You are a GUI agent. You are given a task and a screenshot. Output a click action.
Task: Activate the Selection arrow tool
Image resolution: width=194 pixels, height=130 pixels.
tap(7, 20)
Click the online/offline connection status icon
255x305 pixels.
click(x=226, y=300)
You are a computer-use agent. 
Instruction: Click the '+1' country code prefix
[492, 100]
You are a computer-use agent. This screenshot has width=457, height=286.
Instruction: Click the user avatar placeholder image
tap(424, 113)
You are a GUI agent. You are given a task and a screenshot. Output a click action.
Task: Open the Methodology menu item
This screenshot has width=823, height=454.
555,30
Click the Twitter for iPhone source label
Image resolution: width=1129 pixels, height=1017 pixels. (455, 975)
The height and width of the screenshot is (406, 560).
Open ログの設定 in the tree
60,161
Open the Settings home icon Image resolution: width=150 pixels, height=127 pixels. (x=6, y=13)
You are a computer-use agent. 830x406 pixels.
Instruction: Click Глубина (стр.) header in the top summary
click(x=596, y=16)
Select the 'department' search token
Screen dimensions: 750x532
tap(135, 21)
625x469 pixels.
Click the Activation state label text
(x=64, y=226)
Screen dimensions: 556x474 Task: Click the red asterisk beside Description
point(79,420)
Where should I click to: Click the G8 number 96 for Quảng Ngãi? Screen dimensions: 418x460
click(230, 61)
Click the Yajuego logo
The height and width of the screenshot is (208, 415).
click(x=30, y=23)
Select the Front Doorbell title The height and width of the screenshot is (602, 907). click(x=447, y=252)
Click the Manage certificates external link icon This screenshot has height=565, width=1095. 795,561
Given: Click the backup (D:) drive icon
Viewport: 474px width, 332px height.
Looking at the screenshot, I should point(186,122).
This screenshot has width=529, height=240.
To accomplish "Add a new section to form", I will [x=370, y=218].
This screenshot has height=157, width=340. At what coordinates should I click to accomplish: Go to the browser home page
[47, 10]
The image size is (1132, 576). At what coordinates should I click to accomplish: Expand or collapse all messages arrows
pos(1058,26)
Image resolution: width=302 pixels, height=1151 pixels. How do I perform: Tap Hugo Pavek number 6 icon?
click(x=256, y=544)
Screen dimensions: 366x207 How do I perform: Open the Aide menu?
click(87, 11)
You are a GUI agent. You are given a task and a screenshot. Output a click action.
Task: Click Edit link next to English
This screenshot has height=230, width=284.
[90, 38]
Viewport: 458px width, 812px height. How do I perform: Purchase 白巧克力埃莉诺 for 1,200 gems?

^^^^^^^^^^^^^^^^

» **Problem requirements**:
Return, unchanged, the run of lines above that opens with the line containing "Where should I" and closes with the line containing "This screenshot has width=529, height=240.". Include both.

» **Result**:
Where should I click to: Click the G8 number 96 for Quảng Ngãi? Screen dimensions: 418x460
click(230, 61)
Click the Yajuego logo
The height and width of the screenshot is (208, 415).
click(x=30, y=23)
Select the Front Doorbell title The height and width of the screenshot is (602, 907). click(x=447, y=252)
Click the Manage certificates external link icon This screenshot has height=565, width=1095. 795,561
Given: Click the backup (D:) drive icon
Viewport: 474px width, 332px height.
Looking at the screenshot, I should point(186,122).
This screenshot has width=529, height=240.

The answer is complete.